§ Work instructions
**a.** In the page text that follows, list in order every phrase in which the narrator reports saying, stressing, or telling something.
**b.** Write what comes next in the passage about Jane's sinful self, starting right after its final sentence.

§ Page text
== Segment start ==

[... 12 paragraphs ...]
How fortunate she’d been able to dig it all out, we said. And how sad, we said, that others who needed such help might not be able to do the same…. Jane’s material from her sinful self is obviously too long and complicated to present here, but I stress that one of its main concerns is its genuine and ironic puzzlement as to why man has for so long—probably from even before he started recording his history—persisted in the creation of and reliance upon entities like the sinful self! Surely that concern is creative, I told Jane; her sinful self is really questioning why she’s maintained it within such narrow confines.

== Segment end ==

§ Dataset records

== Segment start ==

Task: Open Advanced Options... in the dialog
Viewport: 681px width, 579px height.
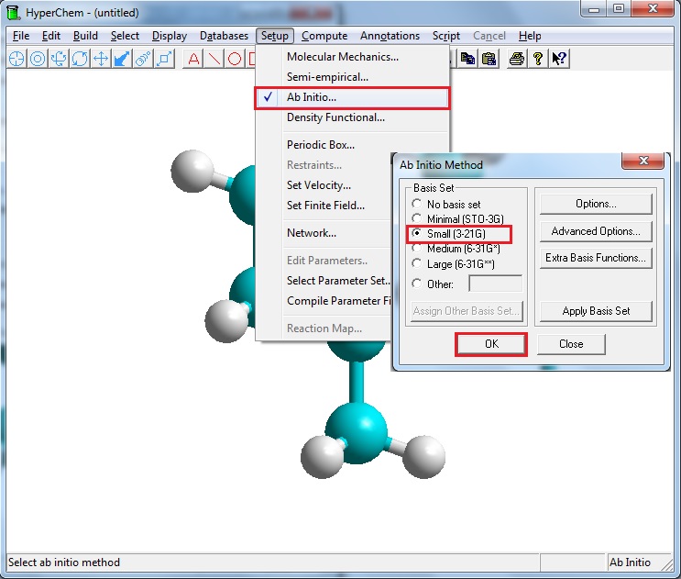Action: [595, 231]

== Segment end ==
== Segment start ==

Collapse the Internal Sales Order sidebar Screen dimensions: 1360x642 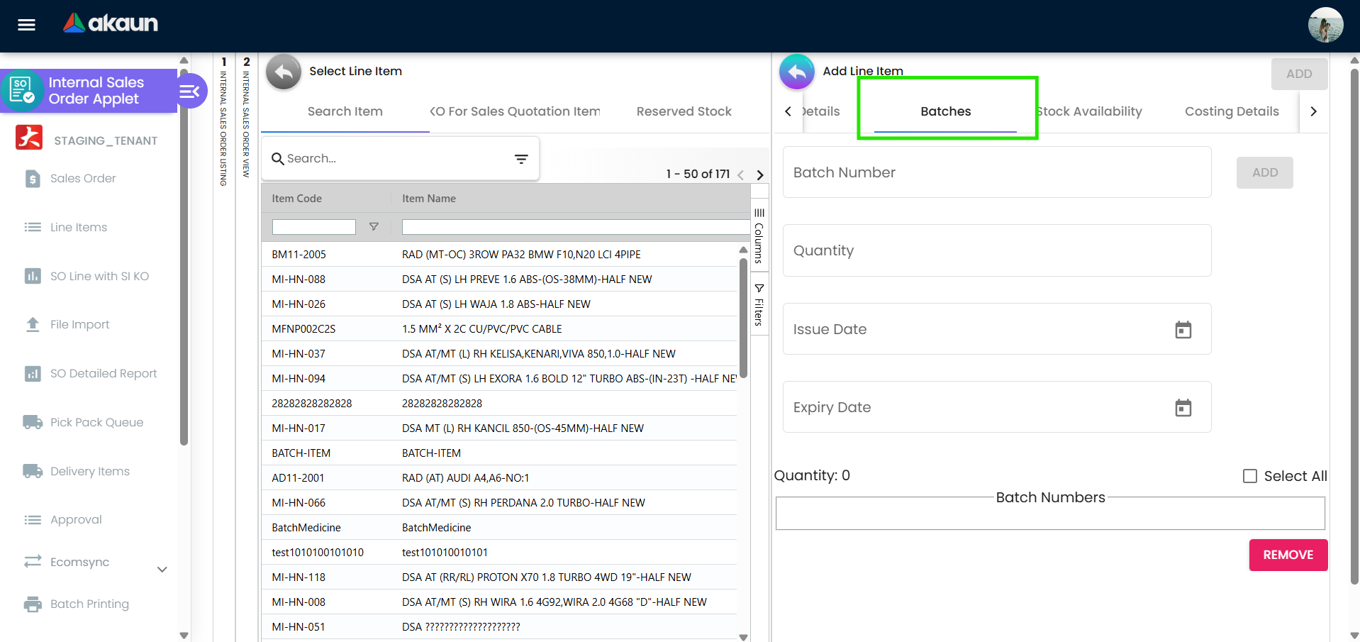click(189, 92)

== Segment end ==

§ Answers given
**a.**
we said
we said
I stress
I told Jane

**b.**
[... 5 paragraphs ...]
There was no doubt about it, though: As if they had a collective life of their own, Jane’s symptoms continued to clamp down after the publication of Mass Events and God of Jane. Her feet became more and more swollen, for instance; she could take the few steps between her chair and the couch only with much difficulty. A number of times she refused my offers—and those of others—to get her medical help. The reason I don’t write more in these notes about doctors and the medical profession is that I have nothing to write about. Jane, with that exquisite stubbornness she can display, simply wouldn’t cooperate in that fashion. We studied her own sinful-self material as she typed it. Again and again we scrutinized all of those elements that we thought were bound up in her symptoms: choice, fear of abandonment and the need for self-protection, penance, and the controversial nature of her gifts. July 1981 came. On the evening of the 4th—yes, we “worked” on the holiday because Jane felt like having a session, and because “time” had become so precious to us—Seth came through with some very interesting new material as a result of our questioning.18
[... 31 paragraphs ...]
I do not necessarily mean that full-blown pictures of other existences would necessarily come into your mind, but that in one way or another you would receive a support or change of mood as those loved by you in other lives [in] one way or another sensed your need and responded.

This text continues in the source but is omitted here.